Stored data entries

::::::::

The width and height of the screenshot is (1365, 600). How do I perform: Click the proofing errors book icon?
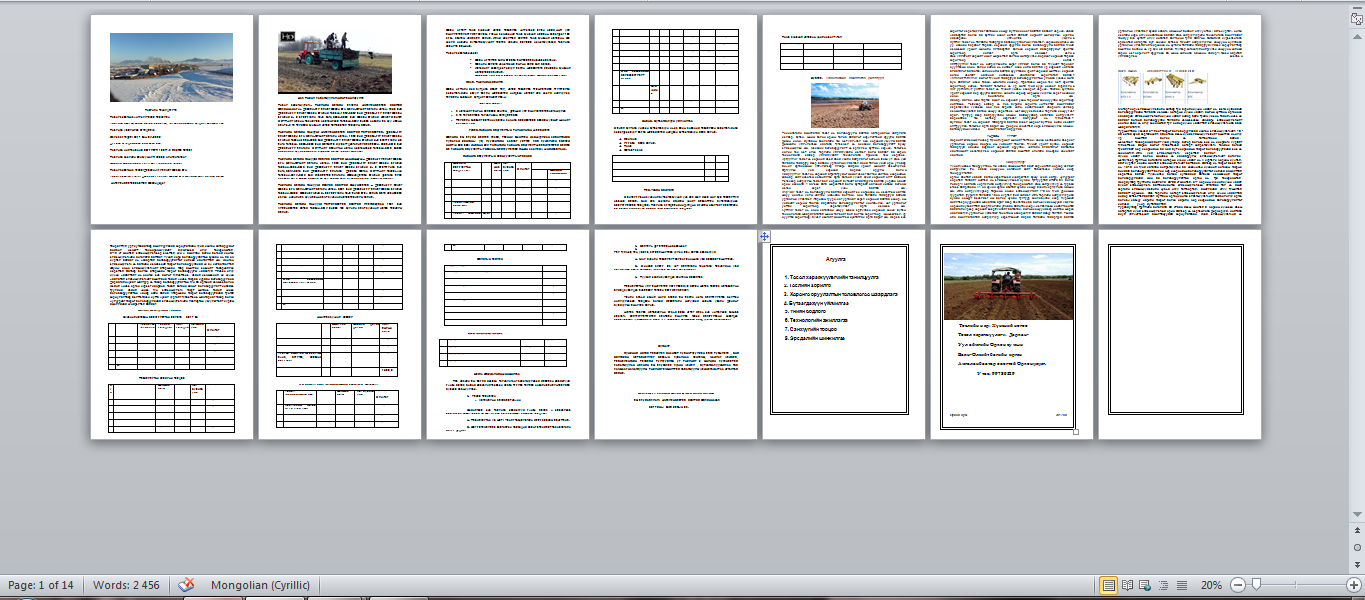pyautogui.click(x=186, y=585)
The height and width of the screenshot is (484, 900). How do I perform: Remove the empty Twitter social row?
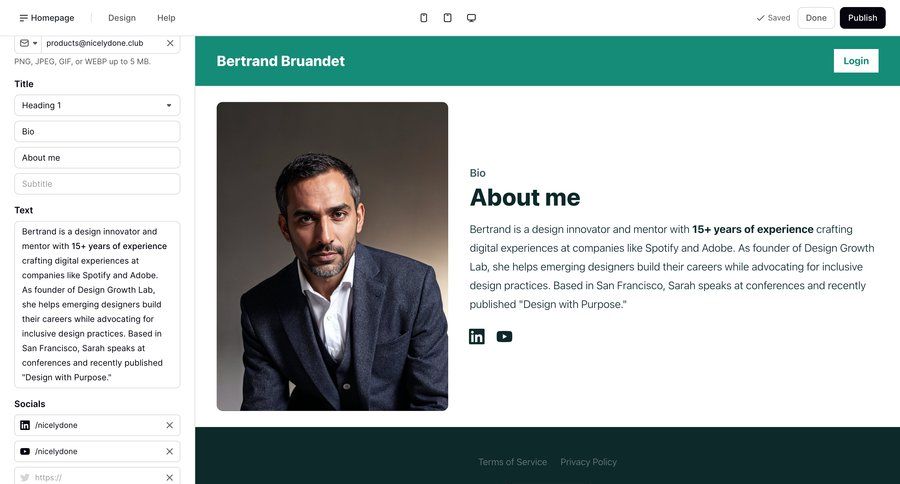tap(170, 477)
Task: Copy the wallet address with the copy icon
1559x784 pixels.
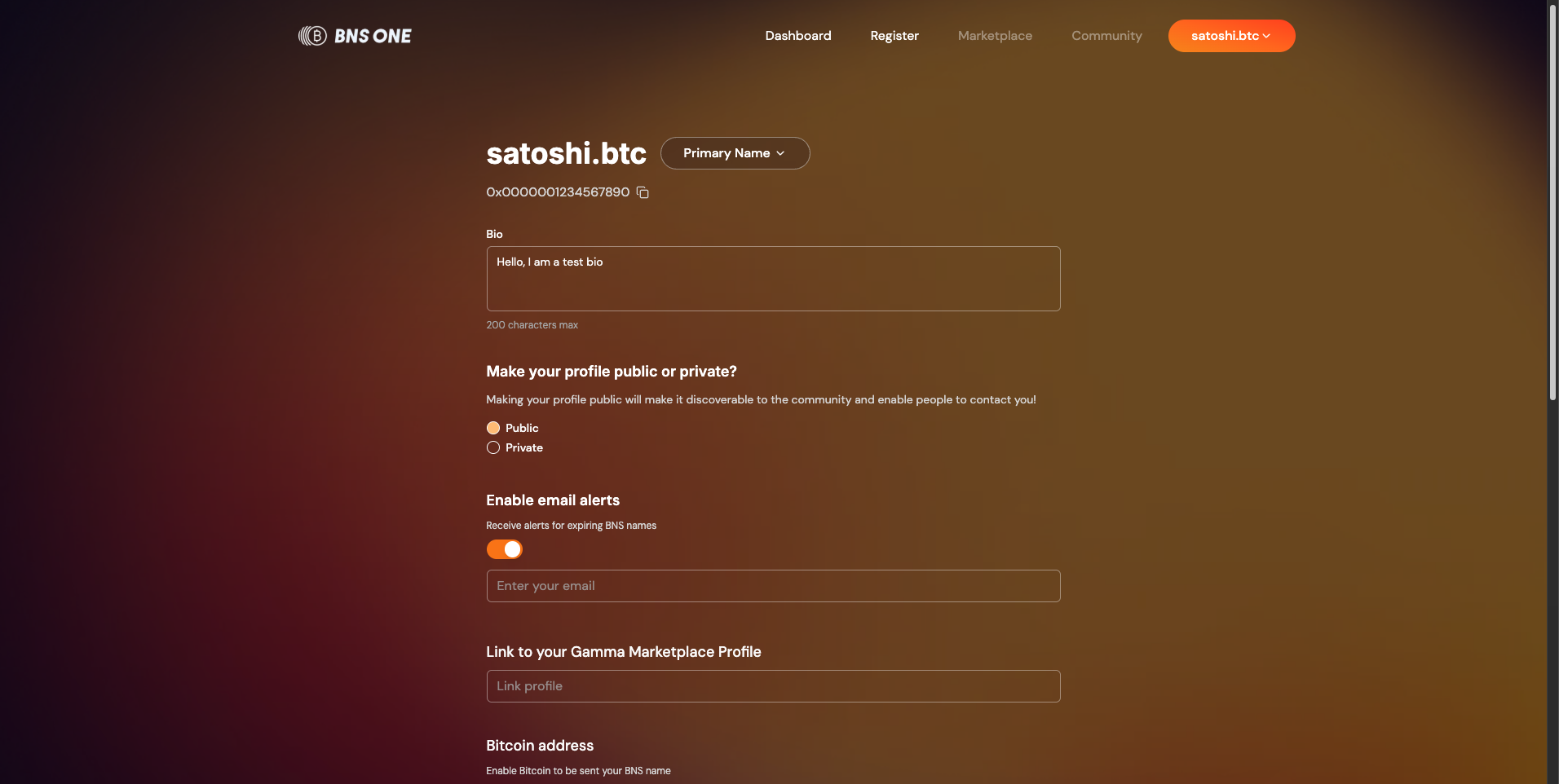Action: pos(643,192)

::::::::

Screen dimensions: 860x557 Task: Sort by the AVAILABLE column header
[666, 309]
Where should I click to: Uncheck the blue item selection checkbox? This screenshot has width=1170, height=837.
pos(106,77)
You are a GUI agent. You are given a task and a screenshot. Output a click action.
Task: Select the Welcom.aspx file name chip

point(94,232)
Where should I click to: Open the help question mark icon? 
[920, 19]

::::::::

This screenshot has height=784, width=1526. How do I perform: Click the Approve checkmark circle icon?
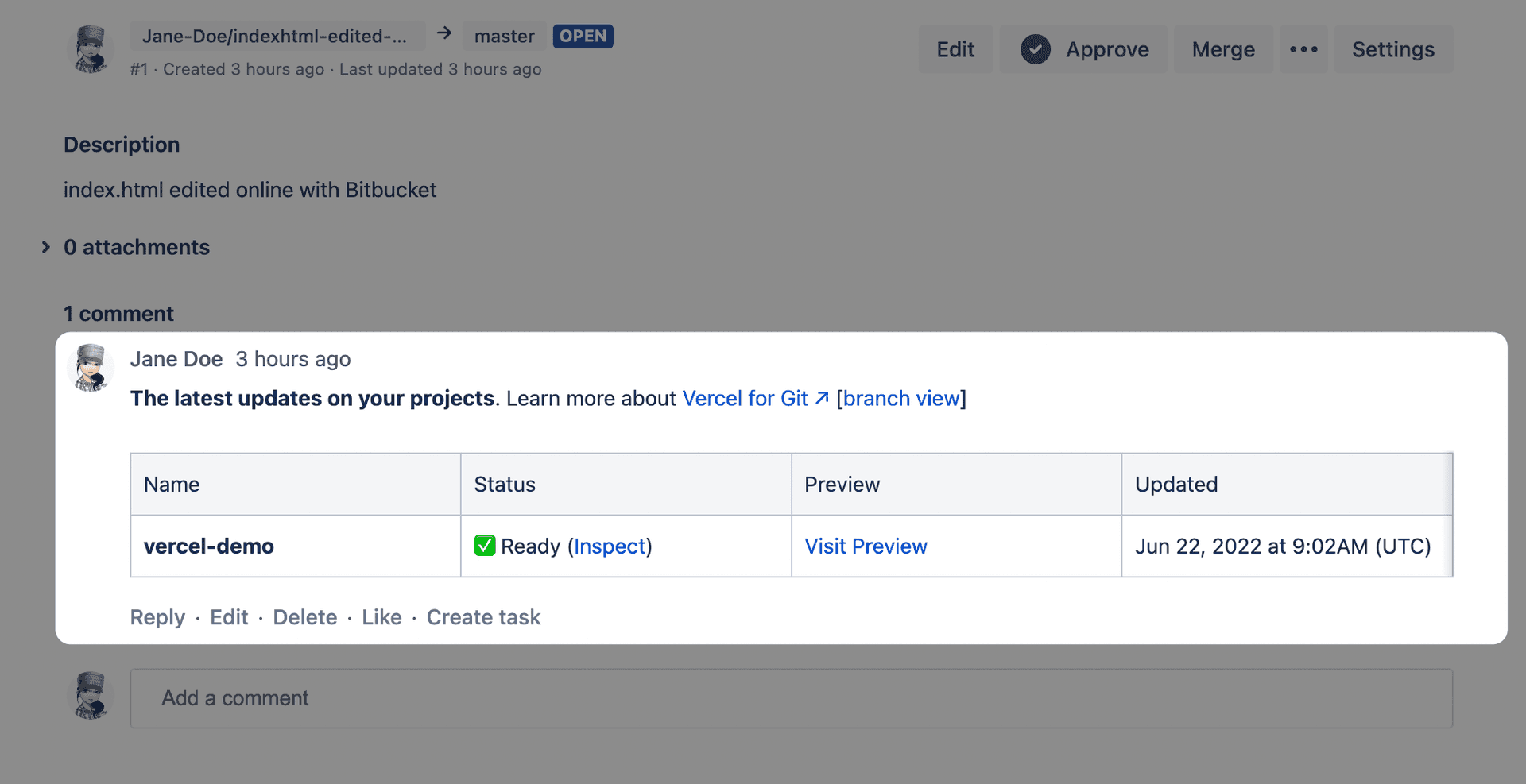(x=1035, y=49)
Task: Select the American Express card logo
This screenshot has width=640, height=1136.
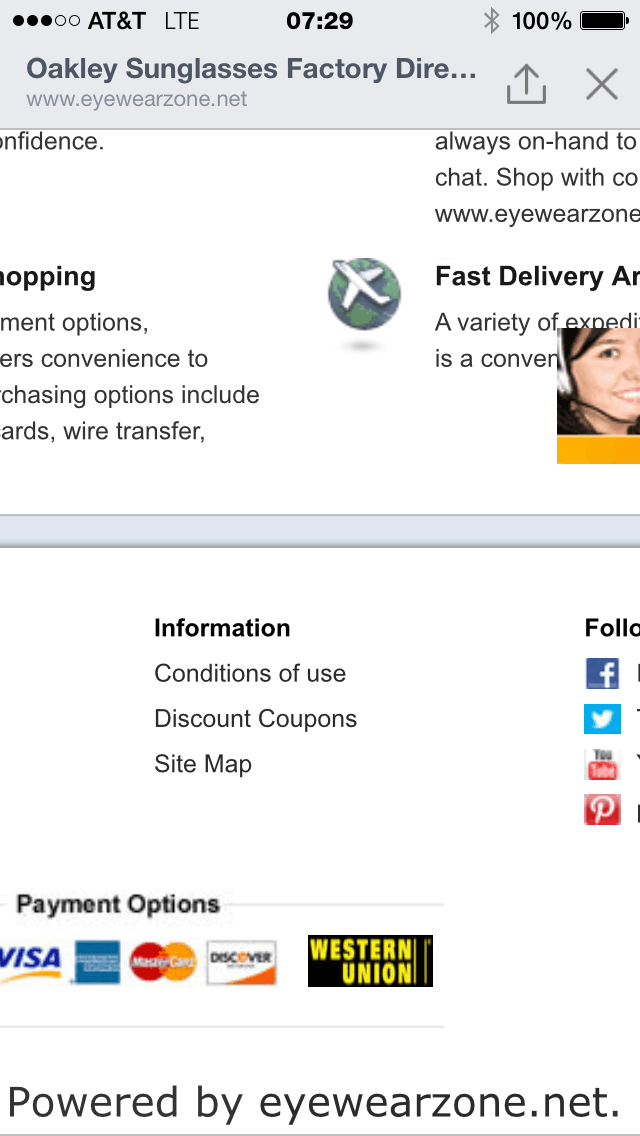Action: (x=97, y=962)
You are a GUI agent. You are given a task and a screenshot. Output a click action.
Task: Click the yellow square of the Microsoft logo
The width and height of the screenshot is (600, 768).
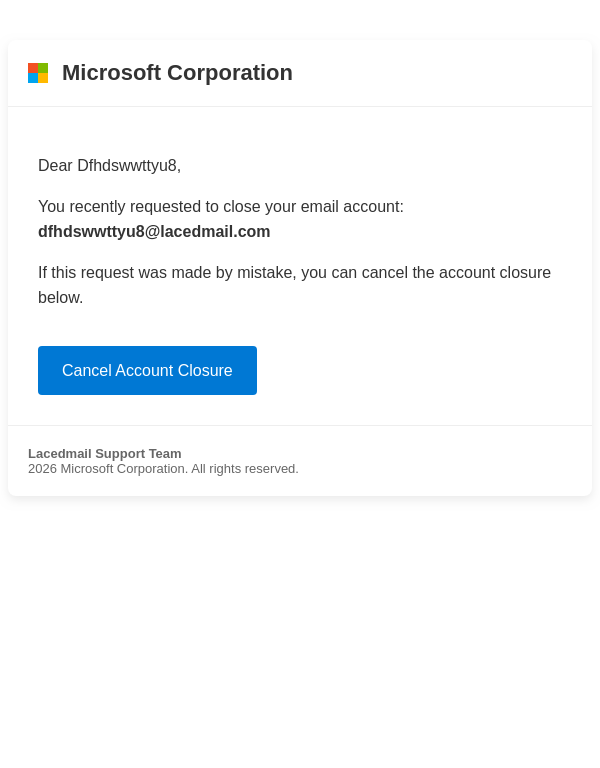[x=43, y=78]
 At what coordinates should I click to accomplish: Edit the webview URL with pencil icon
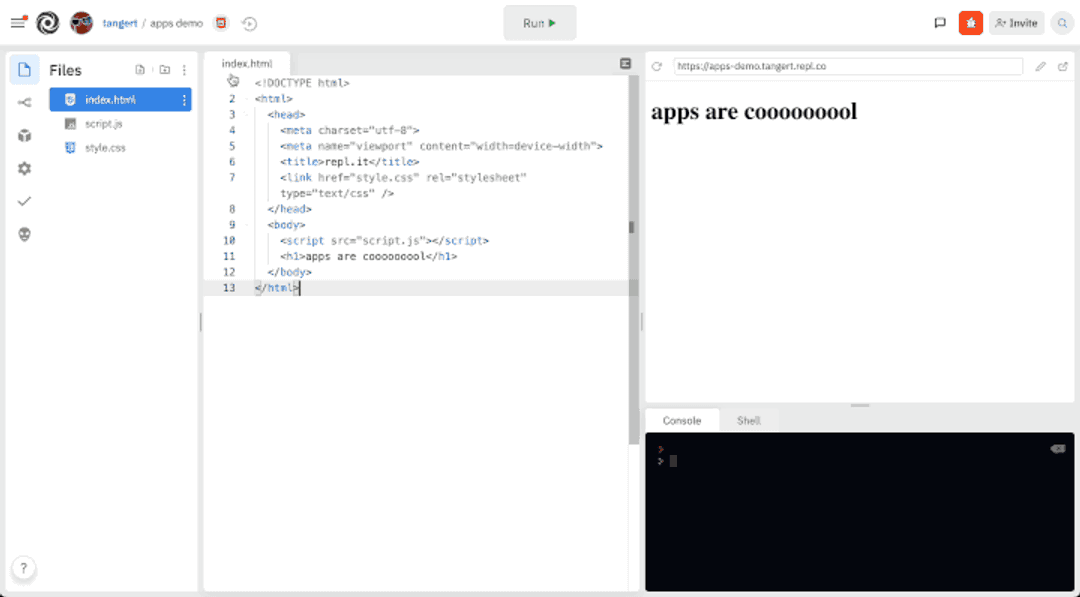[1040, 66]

::::::::

When you find a line in the records that contains the word "logo", copy it.

Task: Select the American Express card logo
Task: Click the yellow square of the Microsoft logo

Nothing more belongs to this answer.